Have a look at the id numbers in the SP DB. I have dealt with SP before and the one thing that tends to happen is big jumps in the numbering in the SP DB. The ArcSight connect used to be handling that very badly. I am not sure if this has been fixed, but as I do not have access to a SP DB setup I am unable to verify if they fixed the behavior.
I hope that this helps.
I've recently upgraded the Connector to 5.2.X (tried multiple minor releases) and I experienced exactly the same Issue you described here. Before it worked absolutely fine.
After a Rollback to Connector Version 188.8.131.5214.0 everything is good again.
I am not convinced that this is a SiteProtector only (DB) issue, I didn't take the time to further Investigate this though, since i have no direct access to the SiteProtector Server (where the Connector is running).
ArcSight support essentially trimmed the calls being made so that all
database fields weren't being queried. This improved the performance
significantly. I now see only a 1-3 minute delay. If you want more
specifics, please let me know and I will be happy to look the case up and
pass along instructions... however I did need to download an instruction
file used by the connector (provided by ArcSight support).
I went back and reviewed the case. In my instance, ArcSight confirmed it was a bug and edited the parser. This should be included in the latest code ( I upgraded to 184.108.40.20674 after implementing the fix below and the issue did not returm - though this code was not removed during the upgrade and I did not confirm that it was included). Keep in mind that our particular issue surfaced after migrating to the latest ISS version.
Attached to the case is the file 2_1SP90.sdktbdatabase.properties, this is a parser override given by Arcsight Engineering to test on your connector.
Note that in the parser override, we(in the connector) now query limited type of data from SensorDataAVP(they are originally mapped to additional data) such as
AttributeName='Message' and corresponding AttributeValue
AttributeName='code' and corresponding AttributeValue
AttributeName=':EventType' and corresponding AttributeValue
Is there a certain "AttributeName" that is important to you? Please let us know.

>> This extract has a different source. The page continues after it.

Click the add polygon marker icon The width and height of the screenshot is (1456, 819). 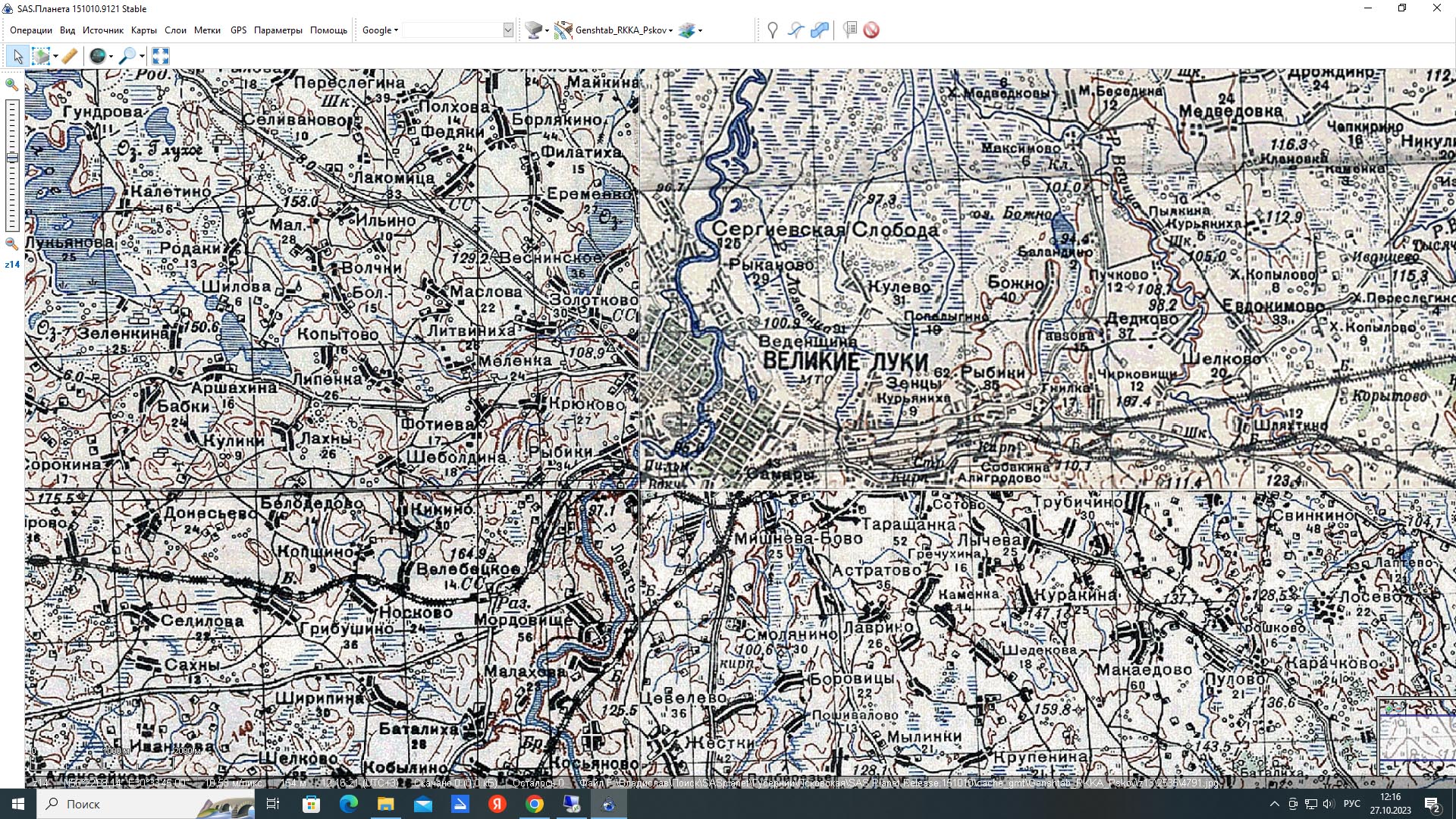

The steps to apply the parser override are as follows:
1. Create a folder named siteprotector_db folder under <connector_home_directory>\current\user\agent\fcp
2. Place the attached 2_1SP90.sdktbdatabase.properties under the folder <connector_home_directory>\current\user\agent\fcp
3. Clean up everything under the folder <connector_home_directory>\current\user\agent\agentdata
4. Clean up everything under the folder <connector_home_directory>\current\logs
4. Note the time and date
5. Restart connector
6. Let the connector run for some time and let us know if you experience the issue again where the Agent receipt and Manager receipt experience time drift from the Device receipt time.
Please note that I did not attach the file, only provided the instructions. If you need the file and cannot obtain it through support, I will need to request permission from ArcSight before providing.